Gretel Safe Synthetics

Reference docs for Gretel Safe Synthetics.

Gretel Safe Synthetics allows you to create private versions of your sensitive data. You can use Safe Synthetics to redact and replace sensitive Personally Identifiable Information (PII) with Transform, obfuscate quasi-identifiers with Synthetics, and apply differential privacy for mathematical guarantees of privacy protection. Once your data is generated, Gretel will automatically generate an evaluation report to help measure the quality and privacy of your synthetic data.

You can run a Safe Synthetics workflow by combining the steps that are relevant to you. The recommended flow runs Transform to replace and protect true identifiers, followed by Synthetics to protect quasi-identifying information.

Transform

Gretel’s Transform model combines data classification with data transformation to easily detect and anonymize or mutate sensitive data. Gretel’s data classification can detect a variety of Supported Entities such as PII, which can be used for defining transforms.

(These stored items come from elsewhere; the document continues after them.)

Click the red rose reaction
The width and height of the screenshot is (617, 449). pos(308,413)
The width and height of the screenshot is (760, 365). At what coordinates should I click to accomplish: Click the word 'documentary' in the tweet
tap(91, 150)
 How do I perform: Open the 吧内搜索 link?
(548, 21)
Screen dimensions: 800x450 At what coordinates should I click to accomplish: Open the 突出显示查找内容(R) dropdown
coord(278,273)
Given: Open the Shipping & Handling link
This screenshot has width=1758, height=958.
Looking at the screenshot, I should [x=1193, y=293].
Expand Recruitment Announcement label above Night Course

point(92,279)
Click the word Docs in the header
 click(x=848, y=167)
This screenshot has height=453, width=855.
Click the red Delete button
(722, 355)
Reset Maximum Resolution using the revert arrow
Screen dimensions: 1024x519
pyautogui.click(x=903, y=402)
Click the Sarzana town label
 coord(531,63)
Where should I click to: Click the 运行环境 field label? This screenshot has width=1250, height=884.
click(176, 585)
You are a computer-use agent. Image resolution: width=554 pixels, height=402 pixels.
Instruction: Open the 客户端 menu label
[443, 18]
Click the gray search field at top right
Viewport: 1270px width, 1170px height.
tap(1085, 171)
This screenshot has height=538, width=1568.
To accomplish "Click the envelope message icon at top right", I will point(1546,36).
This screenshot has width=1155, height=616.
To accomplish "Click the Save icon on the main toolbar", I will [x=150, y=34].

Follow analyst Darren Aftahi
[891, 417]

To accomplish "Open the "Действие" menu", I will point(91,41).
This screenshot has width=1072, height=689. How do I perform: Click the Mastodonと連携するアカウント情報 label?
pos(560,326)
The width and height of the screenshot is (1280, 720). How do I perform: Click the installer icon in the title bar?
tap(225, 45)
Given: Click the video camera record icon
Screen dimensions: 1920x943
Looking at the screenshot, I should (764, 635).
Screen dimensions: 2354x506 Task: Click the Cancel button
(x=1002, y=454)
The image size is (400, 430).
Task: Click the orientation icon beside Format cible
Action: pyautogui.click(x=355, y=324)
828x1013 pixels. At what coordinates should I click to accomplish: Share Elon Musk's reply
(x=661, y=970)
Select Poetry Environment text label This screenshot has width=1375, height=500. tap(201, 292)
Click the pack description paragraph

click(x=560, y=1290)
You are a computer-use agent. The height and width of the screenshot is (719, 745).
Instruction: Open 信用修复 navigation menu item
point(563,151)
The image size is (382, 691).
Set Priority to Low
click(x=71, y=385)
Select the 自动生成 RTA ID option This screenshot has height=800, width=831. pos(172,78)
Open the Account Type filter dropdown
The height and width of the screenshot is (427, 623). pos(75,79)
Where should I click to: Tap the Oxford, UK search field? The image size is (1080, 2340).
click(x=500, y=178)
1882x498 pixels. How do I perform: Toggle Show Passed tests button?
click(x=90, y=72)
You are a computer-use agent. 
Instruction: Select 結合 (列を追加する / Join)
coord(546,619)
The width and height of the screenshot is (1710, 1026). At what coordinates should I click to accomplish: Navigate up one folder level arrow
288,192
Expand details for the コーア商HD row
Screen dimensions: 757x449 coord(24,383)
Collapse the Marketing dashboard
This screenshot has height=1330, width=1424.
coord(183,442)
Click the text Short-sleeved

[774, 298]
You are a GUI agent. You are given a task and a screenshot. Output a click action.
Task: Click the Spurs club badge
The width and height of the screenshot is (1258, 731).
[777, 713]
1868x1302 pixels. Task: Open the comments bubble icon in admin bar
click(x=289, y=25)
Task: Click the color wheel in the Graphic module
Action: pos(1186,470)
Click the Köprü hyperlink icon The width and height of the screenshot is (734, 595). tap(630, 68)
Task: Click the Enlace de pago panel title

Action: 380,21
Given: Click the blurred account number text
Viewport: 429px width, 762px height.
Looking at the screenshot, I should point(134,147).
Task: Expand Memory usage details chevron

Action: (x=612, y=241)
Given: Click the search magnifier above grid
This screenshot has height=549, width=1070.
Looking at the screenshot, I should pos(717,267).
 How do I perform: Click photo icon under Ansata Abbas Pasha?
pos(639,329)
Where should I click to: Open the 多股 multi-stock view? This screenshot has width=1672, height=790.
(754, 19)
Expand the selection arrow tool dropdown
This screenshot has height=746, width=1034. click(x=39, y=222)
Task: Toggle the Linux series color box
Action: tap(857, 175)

We generally recommend combining Gretel Transform with Gretel Synthetics to redact or replace sensitive data before training a synthetics model. This ensures that there is no possibility the model can learn the sensitive PII.

You can find out more about Gretel Transform here.

Synthetics

Gretel's Synthetics models generate synthetic datasets that mimic the statistical properties of real-world data, but without containing any actual real-world observations.

The models are trained to understand the patterns, distributions, and relationships within and across each column of the real-world data. After, synthetic records are generated that match those statistical properties, without any one-to-one mapping to original records.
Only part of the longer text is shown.